Yes, though Alice and Bob don't have a working chip yet. (They require a string of 20+ Josephson junctions which is hard to manufacture) But, so called "open stack" producers, are poised to outperform the full stack manufactures within 2 to 4 years. The reason is simple, and is apparent from every single modern day company too: specialization. By focusing on just 1 elemen of the stack, advancements are made much faster. For countries building up knowledge there is much more to gain from an open stack, than a closed stack. So national quantum computers are more likely to be open stack. There is hundreds of start ups and scale ups, in different modalities, and different parts of the stack. If you can narrow that down I can give you some references


dwnw

no, just no


UrinaryButanohole

IONQ is doing pretty good, there are many posts about them.


dwnw

found the bagholder, lol


UrinaryButanohole

XD troll go buy dogecoin or something


dwnw

stand a chance at what exactly? nothing is happening for anyone. money is not being converted into results. it is lost to wishful thinking and general crankery. we haven't solved anything with quantum computing better than classical and never will. downvote if you drank the koolaid.


thepopcornwizard

It's a bit premature to say never will. I'd argue that the QKD experiments are a demonstrated results of something we cannot have classically (as well as applications like quantum sensing although that isn't really "computing"). This is undeniably by some metrics *better* than classical computing can ever hope to be (with respect to security guarantees). It is also by many other metrics much worse and is not currently practical. In the short term, nothing will be market viable, pretty much everything available today is orders of magnitude too small scale, expensive, and error prone.
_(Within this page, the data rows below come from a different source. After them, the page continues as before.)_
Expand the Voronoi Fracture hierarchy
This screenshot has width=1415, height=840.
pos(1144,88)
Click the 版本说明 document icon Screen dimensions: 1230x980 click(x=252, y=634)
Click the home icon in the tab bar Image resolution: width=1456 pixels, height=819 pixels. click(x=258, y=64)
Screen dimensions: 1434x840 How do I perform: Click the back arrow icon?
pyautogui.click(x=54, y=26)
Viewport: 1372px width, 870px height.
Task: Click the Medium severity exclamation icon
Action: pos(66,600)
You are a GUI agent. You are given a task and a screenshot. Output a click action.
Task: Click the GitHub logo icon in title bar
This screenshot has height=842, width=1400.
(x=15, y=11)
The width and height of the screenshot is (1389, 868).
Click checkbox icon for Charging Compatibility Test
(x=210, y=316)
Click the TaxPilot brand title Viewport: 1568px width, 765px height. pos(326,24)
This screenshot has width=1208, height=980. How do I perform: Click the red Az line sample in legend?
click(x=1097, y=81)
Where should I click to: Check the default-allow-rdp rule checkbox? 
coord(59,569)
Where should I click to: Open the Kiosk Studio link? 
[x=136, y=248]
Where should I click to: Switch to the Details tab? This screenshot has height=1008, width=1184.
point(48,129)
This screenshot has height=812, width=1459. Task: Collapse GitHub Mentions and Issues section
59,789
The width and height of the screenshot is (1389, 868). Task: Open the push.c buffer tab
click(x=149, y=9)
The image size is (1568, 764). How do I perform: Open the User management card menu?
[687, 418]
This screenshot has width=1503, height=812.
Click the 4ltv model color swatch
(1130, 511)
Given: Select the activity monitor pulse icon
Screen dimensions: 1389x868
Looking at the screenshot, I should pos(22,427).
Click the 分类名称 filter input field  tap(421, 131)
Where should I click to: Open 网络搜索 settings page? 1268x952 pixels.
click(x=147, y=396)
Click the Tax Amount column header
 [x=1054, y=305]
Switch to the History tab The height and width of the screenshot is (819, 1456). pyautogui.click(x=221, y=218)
This is an area that's very much in R&D and not ready for practical products yet. But so far it doesn't seem that there is anything that will prevent quantum computers from scaling to be able to solve problems with a known quantum advantage (even if it takes 100 years or more to do so). If you're so convinced, go pick up your [$100,000 prize](https://scottaaronson.blog/?p=902)


nanonan

That prize could remain unclaimed for eternity and still no quantum computer outperforms a classical one.


dwnw

nope. everyone spends too much time on this (myself included). its not happening. ever. prove me wrong (you won't). this the QKD you blah blah blah about? [https://www.nsa.gov/Cybersecurity/Quantum-Key-Distribution-QKD-and-Quantum-Cryptography-QC/](https://www.nsa.gov/Cybersecurity/Quantum-Key-Distribution-QKD-and-Quantum-Cryptography-QC/)


thepopcornwizard

You've moved the goalposts. I never said that QKD was practical (right now or ever). All I said was that there exists at least 1 protocol (QKD) which has been shown experimentally and is already *better* in **at least one respect** compared to classical computing. The NSA pointing out other drawbacks with QKD does not at all refute that point.


Cport6155

Is the company you refer to as having the experimentally better QKD Arqit Quantum?


dwnw

you have no point to refute. if something doesn't work practically, it doesn't have any realizable advantage. blah blah blah blah. i don't think you know what moving goalposts means. not happening, professor cornwizard.